Estoy cansado del Danubio y aunque aún me quedan cosas que contar, me voy a Egipto con mis prejuicios occidentales.
En una entrada próxima ya hablé de los cruceros fluviales por el Nilo.
Son lo mismo, pero no tienen nada que ver.
Hay muchos factores externos que condicionan el bienestar en un crucero.
El Danubio es menos voraginoso, lo que genera una paz que deja en evidencia fragilidades humanas que forman una parte bella de nuestra personalidad, que nunca las acabamos de conocer, porque el ruido del mundo nos las oculta.
La agitación de los sentidos del ambiente nilótico, nos oculta grietas como nos las oculta la cotidianidad.
Y ahora necesito ruido y tráfico.
Necesito que me digan que se va a instituir un servicio militar en España.
Para tener un ejército que pelee en la guerra que se avecina en Europa.
Un ejército para aumentar el bienestar de la oligarquía, no ya con el sudor de los ciudadanos sino con su propia vida.
Porque la oligarquía ya no tiene suficiente con el poder, la depravación y la ignominia, sino que necesita algo que aún no tiene.
Ver correr la sangre de inocentes, exprimida con sus propias manos.
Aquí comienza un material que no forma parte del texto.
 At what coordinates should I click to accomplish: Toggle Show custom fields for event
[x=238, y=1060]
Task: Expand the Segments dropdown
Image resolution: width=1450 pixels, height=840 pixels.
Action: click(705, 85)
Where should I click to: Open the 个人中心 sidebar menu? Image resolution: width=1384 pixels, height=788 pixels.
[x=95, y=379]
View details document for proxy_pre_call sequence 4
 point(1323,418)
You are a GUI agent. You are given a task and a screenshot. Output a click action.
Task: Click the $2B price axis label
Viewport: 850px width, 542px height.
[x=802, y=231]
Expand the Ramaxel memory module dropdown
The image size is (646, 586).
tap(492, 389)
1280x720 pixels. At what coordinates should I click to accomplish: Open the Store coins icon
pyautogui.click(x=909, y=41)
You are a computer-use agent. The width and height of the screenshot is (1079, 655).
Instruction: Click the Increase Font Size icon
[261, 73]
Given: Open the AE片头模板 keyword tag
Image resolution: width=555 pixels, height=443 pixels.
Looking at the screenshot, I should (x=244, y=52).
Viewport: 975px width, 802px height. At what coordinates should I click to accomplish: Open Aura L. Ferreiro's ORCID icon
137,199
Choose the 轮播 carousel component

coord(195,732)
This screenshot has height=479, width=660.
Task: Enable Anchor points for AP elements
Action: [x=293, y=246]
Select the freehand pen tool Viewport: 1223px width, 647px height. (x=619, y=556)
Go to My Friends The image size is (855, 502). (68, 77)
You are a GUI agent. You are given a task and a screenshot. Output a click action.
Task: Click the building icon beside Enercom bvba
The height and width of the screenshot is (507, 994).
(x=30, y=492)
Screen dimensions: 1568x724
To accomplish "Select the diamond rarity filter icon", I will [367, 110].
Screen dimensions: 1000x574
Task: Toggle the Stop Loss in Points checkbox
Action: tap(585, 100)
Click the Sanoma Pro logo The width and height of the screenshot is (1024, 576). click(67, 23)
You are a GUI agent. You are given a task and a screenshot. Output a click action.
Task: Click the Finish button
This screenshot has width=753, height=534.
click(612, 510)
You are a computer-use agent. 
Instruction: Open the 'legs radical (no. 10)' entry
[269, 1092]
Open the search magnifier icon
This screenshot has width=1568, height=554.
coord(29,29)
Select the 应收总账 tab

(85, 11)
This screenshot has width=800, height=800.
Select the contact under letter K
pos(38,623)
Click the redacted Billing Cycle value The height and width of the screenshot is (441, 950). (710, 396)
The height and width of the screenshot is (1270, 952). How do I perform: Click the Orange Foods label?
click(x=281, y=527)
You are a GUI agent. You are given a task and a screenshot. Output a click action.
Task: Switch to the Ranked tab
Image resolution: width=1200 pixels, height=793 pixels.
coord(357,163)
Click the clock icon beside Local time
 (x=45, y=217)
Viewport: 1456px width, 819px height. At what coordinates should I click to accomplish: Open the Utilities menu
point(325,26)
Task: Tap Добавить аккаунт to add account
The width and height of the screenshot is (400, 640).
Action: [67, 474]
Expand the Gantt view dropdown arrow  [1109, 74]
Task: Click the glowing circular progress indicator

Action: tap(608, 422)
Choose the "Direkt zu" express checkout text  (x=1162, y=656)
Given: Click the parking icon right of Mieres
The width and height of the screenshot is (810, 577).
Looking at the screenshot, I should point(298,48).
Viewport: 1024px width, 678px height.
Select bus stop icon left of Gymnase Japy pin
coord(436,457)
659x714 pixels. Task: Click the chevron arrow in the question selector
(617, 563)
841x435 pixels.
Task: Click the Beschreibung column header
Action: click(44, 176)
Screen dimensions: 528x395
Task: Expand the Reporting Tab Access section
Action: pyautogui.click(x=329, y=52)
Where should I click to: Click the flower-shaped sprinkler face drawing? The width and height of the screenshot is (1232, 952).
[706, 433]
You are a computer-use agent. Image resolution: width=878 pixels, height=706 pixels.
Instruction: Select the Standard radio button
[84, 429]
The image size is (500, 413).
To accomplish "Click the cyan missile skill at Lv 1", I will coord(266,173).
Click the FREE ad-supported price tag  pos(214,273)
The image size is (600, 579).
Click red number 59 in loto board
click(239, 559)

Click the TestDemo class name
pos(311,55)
Refocilarse con el sufrimiento no inducido, sino aplicado directamente
Por eso necesito ruido, para que me alivie la espera a la revolución que degüelle a esa estirpe criminal.
Ruido que me haga más leve la espera, pues no puedo más que esperar.
A medida que transcurra esa espera, veré si vuelvo al rio tranquilo, a la fauna peligrosa, pero menos, por su irracionalidad, de nuestro buen Mediterráneo, capaz de parir santos y monstruos.